The occupation of East Timor exacted a growing diplomatic price from Indonesia, and domestic discontent both in East Timor and on the mainland was rising. Under circumstances that Fernandes convincingly portrays as a crisis of confidence, Suharto's successor, B.J. Habibie, agreed to a referendum on independence in East Timor. Even so, Indonesia was clearly shocked when, in September 1999, "despite the climate of fear, the long campaign of intimidation, the presence of dubious voters from West Timor, and the fact that many voters did not believe their votes were secret, 78.5% of registered voters opted for independence from Indonesia" (185).
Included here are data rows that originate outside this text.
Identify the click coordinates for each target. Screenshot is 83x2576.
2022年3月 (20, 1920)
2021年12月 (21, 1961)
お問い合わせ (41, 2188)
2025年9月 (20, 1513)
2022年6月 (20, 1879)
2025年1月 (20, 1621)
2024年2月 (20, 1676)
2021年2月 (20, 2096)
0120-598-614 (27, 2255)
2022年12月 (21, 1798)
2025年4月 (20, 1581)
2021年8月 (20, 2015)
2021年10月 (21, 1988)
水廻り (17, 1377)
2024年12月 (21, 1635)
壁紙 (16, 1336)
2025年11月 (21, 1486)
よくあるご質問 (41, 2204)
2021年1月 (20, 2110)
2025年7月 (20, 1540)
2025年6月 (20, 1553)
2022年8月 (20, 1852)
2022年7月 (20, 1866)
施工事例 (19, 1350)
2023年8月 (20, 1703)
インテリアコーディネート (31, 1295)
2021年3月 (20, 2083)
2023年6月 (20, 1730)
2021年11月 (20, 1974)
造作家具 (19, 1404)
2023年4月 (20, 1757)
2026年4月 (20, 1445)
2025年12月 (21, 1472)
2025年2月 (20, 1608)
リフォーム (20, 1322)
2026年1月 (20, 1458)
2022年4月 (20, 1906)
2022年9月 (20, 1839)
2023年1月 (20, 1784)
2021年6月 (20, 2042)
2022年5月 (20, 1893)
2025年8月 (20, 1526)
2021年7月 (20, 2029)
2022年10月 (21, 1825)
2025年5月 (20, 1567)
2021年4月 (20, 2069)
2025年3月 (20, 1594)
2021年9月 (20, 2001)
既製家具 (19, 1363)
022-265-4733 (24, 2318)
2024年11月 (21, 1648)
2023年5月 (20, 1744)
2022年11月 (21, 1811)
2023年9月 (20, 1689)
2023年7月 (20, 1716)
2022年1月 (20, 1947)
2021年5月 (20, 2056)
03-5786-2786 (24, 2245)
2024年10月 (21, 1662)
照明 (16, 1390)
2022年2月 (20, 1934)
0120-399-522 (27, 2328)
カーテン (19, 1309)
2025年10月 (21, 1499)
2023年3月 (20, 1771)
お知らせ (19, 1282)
Fernandes notes that Indonesia tried to reverse the vote by announcing the imposition of martial law and opposing the deployment of external peacekeeping forces. He persuasively implicates Australia in these policies, stressing its continued public support for Indonesia.

The book has its shortcomings. The final chapter disappoints in not covering the period between the self-determination vote and East Timor's actual achievement of independence in 2002. Fernandes concentrates on Australian policy, not East Timor, Indonesia, or the United Nations, thus never taking the reader to the natural denouement. Also, there are no maps, which would have helped readers grasp, for example, the geographical aspects of the independence struggle or the international dimensions of the oil production issue.

Nonetheless, The Independence of East Timor offers the clearest, most detailed presentation to date of the East Timorese battle against the ironic and brutal colonial rule of Indonesia. It is broadly researched and much enriched by the author's privileged access to information hitherto outside the public domain. It also fills a gap in the literature through its in-depth account of the international alliance of activists who rallied support for East Timor's independence and effectively helped secure the Nobel Peace Prize for the heroes of the deeply endangered freedom movement. The book is imperative reading for scholars concerned with the recent history of independence movements and for anyone with an interest in new strategic studies, postcolonialism, international relations, modern revolutions, small wars and insurgencies, and Southeast Asian and Australasian studies.